Instructions to follow: Could you print every entry below exactly as given?

Data for this task:
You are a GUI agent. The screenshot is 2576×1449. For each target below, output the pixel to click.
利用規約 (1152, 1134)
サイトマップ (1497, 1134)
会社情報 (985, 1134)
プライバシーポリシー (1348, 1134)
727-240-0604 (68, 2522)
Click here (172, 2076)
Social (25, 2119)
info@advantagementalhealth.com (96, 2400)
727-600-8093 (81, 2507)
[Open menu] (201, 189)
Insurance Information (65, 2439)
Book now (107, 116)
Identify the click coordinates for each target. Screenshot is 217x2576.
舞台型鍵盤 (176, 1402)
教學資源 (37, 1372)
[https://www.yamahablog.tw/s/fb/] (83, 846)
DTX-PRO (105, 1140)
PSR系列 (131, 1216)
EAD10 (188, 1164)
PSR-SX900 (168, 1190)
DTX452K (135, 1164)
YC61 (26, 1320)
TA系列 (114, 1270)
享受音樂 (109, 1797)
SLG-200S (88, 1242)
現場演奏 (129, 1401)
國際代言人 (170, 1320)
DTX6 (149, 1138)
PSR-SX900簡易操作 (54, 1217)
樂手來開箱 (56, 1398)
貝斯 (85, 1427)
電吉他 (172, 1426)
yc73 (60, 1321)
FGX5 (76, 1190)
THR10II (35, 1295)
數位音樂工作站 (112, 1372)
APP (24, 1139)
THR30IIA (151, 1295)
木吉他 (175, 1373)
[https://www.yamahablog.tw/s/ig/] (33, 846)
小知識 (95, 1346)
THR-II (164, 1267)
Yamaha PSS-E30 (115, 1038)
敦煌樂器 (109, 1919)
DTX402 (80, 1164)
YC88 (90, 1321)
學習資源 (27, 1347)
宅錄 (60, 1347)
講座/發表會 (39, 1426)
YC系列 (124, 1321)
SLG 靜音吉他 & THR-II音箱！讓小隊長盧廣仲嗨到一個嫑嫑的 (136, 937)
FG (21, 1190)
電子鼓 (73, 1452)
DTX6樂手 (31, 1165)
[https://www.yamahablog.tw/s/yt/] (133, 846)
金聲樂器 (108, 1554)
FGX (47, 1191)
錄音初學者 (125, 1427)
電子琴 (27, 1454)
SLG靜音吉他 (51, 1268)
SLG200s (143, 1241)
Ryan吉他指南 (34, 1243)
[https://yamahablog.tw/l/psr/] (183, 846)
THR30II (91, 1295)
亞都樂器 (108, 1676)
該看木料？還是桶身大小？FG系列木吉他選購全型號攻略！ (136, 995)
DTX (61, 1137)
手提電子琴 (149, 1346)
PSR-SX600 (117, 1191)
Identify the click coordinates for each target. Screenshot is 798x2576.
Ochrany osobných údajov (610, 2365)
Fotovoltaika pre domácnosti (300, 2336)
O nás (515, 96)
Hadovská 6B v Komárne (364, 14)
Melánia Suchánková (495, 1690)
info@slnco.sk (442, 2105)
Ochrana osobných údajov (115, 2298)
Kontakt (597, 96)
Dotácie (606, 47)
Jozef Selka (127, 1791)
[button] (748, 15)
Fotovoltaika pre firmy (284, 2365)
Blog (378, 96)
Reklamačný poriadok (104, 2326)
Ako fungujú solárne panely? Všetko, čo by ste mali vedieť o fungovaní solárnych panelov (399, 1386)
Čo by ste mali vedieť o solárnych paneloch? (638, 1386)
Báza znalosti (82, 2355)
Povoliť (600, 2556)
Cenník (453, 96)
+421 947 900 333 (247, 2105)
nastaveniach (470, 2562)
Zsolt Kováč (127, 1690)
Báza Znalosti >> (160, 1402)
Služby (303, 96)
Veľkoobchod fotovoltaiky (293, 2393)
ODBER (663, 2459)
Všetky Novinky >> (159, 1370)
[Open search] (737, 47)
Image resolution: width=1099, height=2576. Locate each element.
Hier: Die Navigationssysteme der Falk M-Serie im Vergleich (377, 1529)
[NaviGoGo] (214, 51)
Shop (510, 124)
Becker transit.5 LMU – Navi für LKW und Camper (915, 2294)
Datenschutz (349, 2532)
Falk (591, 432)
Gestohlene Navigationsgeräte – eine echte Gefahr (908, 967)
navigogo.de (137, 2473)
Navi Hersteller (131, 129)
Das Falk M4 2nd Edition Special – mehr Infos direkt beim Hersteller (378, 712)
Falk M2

Answer space:
You are a GUI agent. The screenshot is 2576×1449. For each target below, output the pixel to click.
利用規約 (1152, 1134)
サイトマップ (1497, 1134)
会社情報 (985, 1134)
プライバシーポリシー (1348, 1134)
727-240-0604 (68, 2522)
Click here (172, 2076)
Social (25, 2119)
info@advantagementalhealth.com (96, 2400)
727-600-8093 (81, 2507)
[Open menu] (201, 189)
Insurance Information (65, 2439)
Book now (107, 116)
Identify the click coordinates for each target. Screenshot is 217x2576.
舞台型鍵盤 (176, 1402)
教學資源 (37, 1372)
[https://www.yamahablog.tw/s/fb/] (83, 846)
DTX-PRO (105, 1140)
PSR系列 (131, 1216)
EAD10 (188, 1164)
PSR-SX900 (168, 1190)
DTX452K (135, 1164)
YC61 (26, 1320)
TA系列 (114, 1270)
享受音樂 (109, 1797)
SLG-200S (88, 1242)
現場演奏 (129, 1401)
國際代言人 (170, 1320)
DTX6 (149, 1138)
PSR-SX900簡易操作 (54, 1217)
樂手來開箱 (56, 1398)
貝斯 (85, 1427)
電吉他 (172, 1426)
yc73 (60, 1321)
FGX5 (76, 1190)
THR10II (35, 1295)
數位音樂工作站 (112, 1372)
APP (24, 1139)
THR30IIA (151, 1295)
木吉他 (175, 1373)
[https://www.yamahablog.tw/s/ig/] (33, 846)
小知識 (95, 1346)
THR-II (164, 1267)
Yamaha PSS-E30 (115, 1038)
敦煌樂器 (109, 1919)
DTX402 (80, 1164)
YC88 (90, 1321)
學習資源 (27, 1347)
宅錄 (60, 1347)
講座/發表會 (39, 1426)
YC系列 (124, 1321)
SLG 靜音吉他 & THR-II音箱！讓小隊長盧廣仲嗨到一個嫑嫑的 (136, 937)
FG (21, 1190)
電子鼓 (73, 1452)
DTX6樂手 (31, 1165)
[https://www.yamahablog.tw/s/yt/] (133, 846)
金聲樂器 (108, 1554)
FGX (47, 1191)
錄音初學者 (125, 1427)
電子琴 (27, 1454)
SLG靜音吉他 (51, 1268)
SLG200s (143, 1241)
Ryan吉他指南 (34, 1243)
[https://yamahablog.tw/l/psr/] (183, 846)
THR30II (91, 1295)
亞都樂器 (108, 1676)
該看木料？還是桶身大小？FG系列木吉他選購全型號攻略！ (136, 995)
DTX (61, 1137)
手提電子琴 (149, 1346)
PSR-SX600 (117, 1191)
Identify the click coordinates for each target. Screenshot is 798x2576.
Ochrany osobných údajov (610, 2365)
Fotovoltaika pre domácnosti (300, 2336)
O nás (515, 96)
Hadovská 6B v Komárne (364, 14)
Melánia Suchánková (495, 1690)
info@slnco.sk (442, 2105)
Ochrana osobných údajov (115, 2298)
Kontakt (597, 96)
Dotácie (606, 47)
Jozef Selka (127, 1791)
[button] (748, 15)
Fotovoltaika pre firmy (284, 2365)
Blog (378, 96)
Reklamačný poriadok (104, 2326)
Ako fungujú solárne panely? Všetko, čo by ste mali vedieť o fungovaní solárnych panelov (399, 1386)
Čo by ste mali vedieť o solárnych paneloch? (638, 1386)
Báza znalosti (82, 2355)
Povoliť (600, 2556)
Cenník (453, 96)
+421 947 900 333 (247, 2105)
nastaveniach (470, 2562)
Zsolt Kováč (127, 1690)
Báza Znalosti >> (160, 1402)
Služby (303, 96)
Veľkoobchod fotovoltaiky (293, 2393)
ODBER (663, 2459)
Všetky Novinky >> (159, 1370)
[Open search] (737, 47)
Image resolution: width=1099, height=2576. Locate each element.
Hier: Die Navigationssysteme der Falk M-Serie im Vergleich (377, 1529)
[NaviGoGo] (214, 51)
Shop (510, 124)
Becker transit.5 LMU – Navi für LKW und Camper (915, 2294)
Datenschutz (349, 2532)
Falk (591, 432)
Gestohlene Navigationsgeräte – eine echte Gefahr (908, 967)
navigogo.de (137, 2473)
Navi Hersteller (131, 129)
Das Falk M4 2nd Edition Special – mehr Infos direkt beim Hersteller (378, 712)
Falk M2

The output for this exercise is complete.